On Tuesday, “The Butler” had just over 70,000 “likes” on Facebook, compared with the more than 200,000 that “The Help” had three days prior to its release. Clearly, the shutdown had an impact.
“It didn’t help,” Lomis admitted to TheWrap Wednesday, “but at the end of the day, when people talk about your movie, it’s a good thing. We probably got a little more national attention earlier than we might have because of the fight, and we think we came out of it with the film viewed in a positive light.”
With its epic scope, weighty subject matter and glossy cast, “The Butler” feels very much like another awards contender for the Weinstein Company, which has delivered Best Picture Oscar winners “The Artist” and “The King’s Speech” in recent years.
But it won’t get the typical platform rollout in the fall that those films and most awards hopefuls receive.
“We think this movie will have very broad appeal, so a wide release made sense to us,” Lomis said. The film originally was set to debut in October, but was moved up when TWC saw an opportunity.
“We looked at the release calendar and realized that even though it was very crowded, there wasn’t really another film that played to adults,” Lomis said. This weekend’s other wide openers are the young-skewing “Kick-Ass 2,” the Steve Jobs biopic "Jobs” and corporate espionage thriller “Paranoia.”
The critical response has been strong – it’s at 85 percent positive on Rotten Tomatoes – and word of mouth from TWC’s aggressive screening campaign that has ranged from showings for Presidents George H. W. Bush and George W. Bush to African-American church groups.
It will be in roughly 2,900 theaters, about 400 more than originally planned.
“After the New York premiere, there was so much enthusiasm among theater operators that we had to go up,” he said.
The sprawling saga, with a screenplay by Danny Strong, looks at decades of America’s history through the character of a White House butler Cecil Gaines (Forest Whitaker) who served under eight Presidents. The glossy cast includes Oprah Winfrey as his wife and David Oyelowo as his son. A slew of presidents are portrayed, including Eisenhower (Robin Williams), Nixon (John Cusack), Kennedy (James Marsden), Johnson (Liev Schreiber), and Reagan (Alan Rickman). Lenny Kravitz, Jane Fonda and Terrence Howard also co-star.

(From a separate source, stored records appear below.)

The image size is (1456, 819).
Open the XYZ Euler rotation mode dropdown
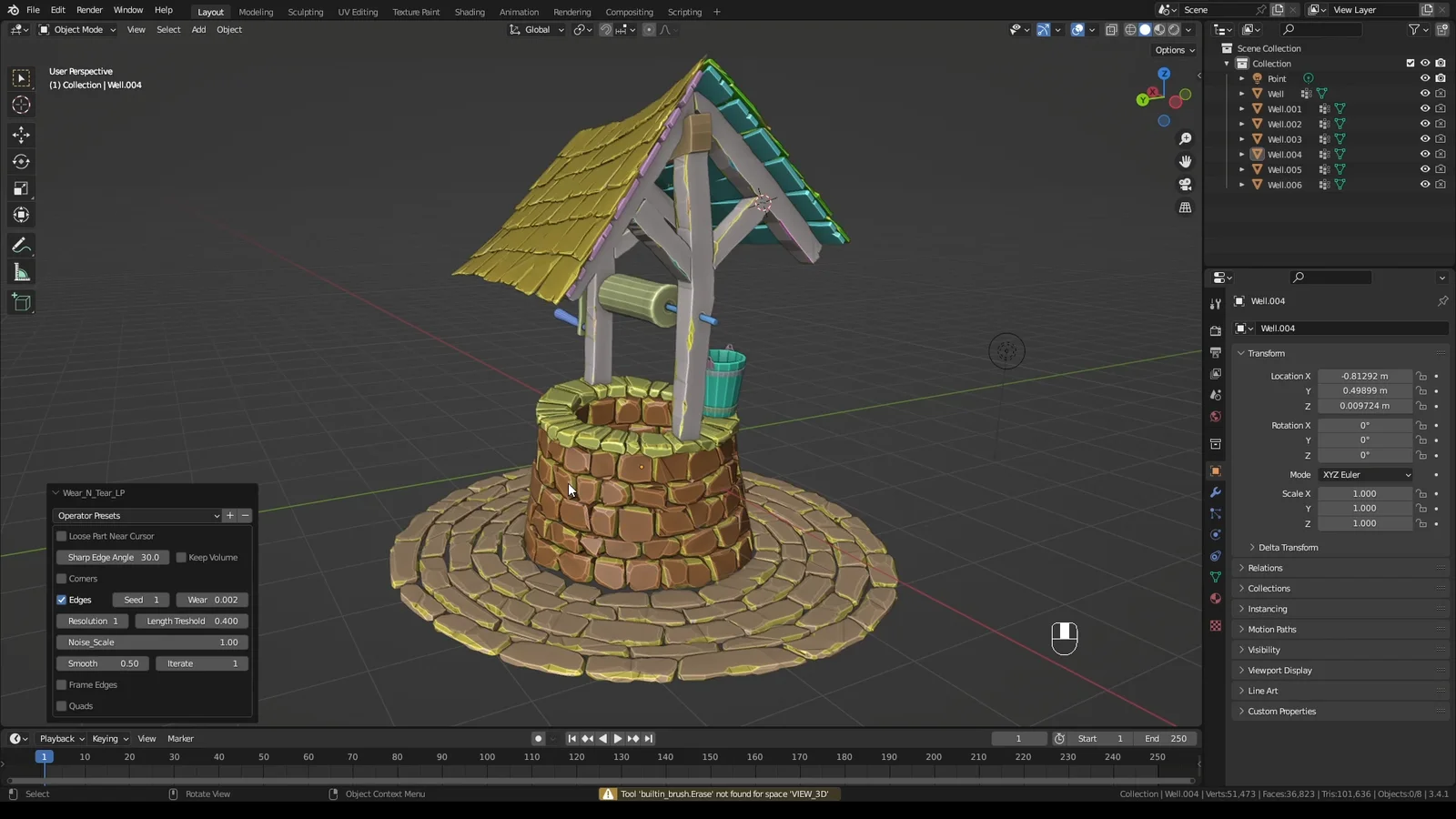coord(1366,475)
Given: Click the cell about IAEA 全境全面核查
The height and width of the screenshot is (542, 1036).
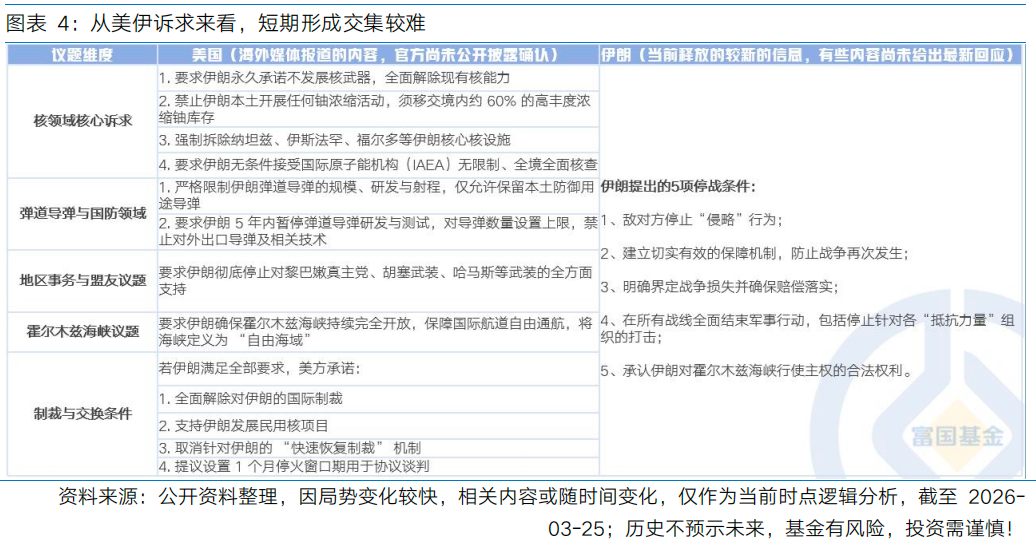Looking at the screenshot, I should click(x=376, y=164).
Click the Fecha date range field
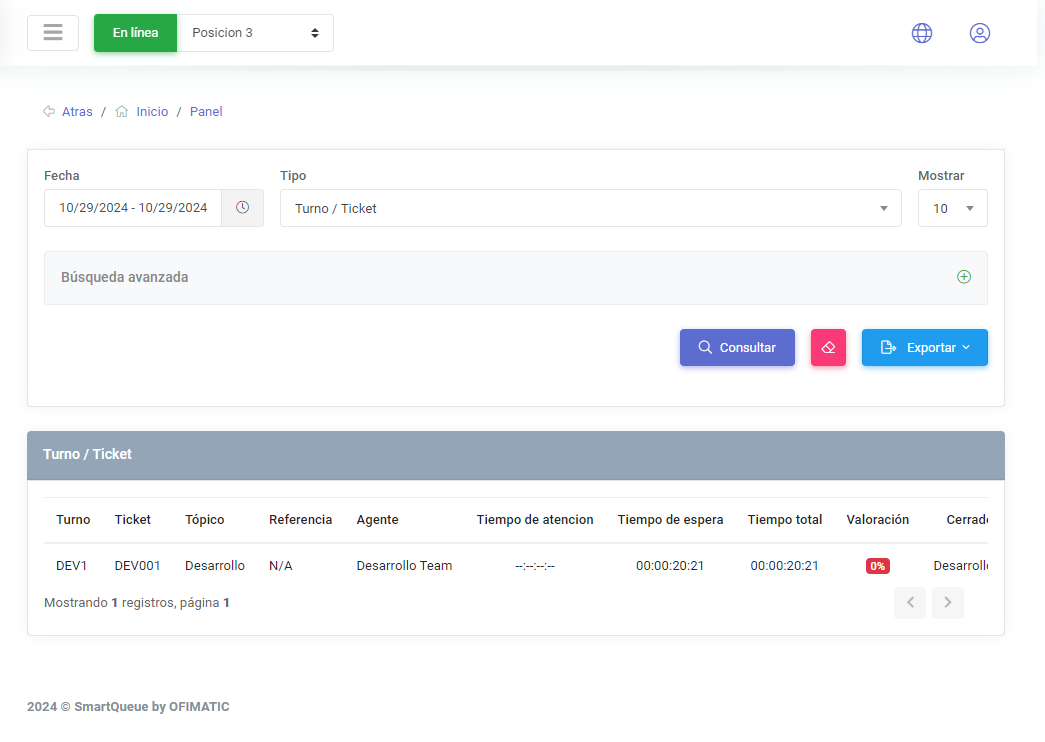 [x=133, y=208]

“They've really gotten out there for us," Lomis said, “and then there’s Oprah.”
The talk show host and entertainment mogul, a force of nature when it comes to pop culture, will be making her first big-screen appearance in 15 years in “The Butler.”
“If half the people in her book club turn out, ‘The Butler’ is going to be a huge hit,” said Exhibitor Relations vice-president and senior analyst Jeff Bock. He sees it opening somewhere between $18 million and $20 million for the three days.
“We’d be happy with something in the mid-teens,” Lomis said. “We’re in this for the long run and we feel really confident."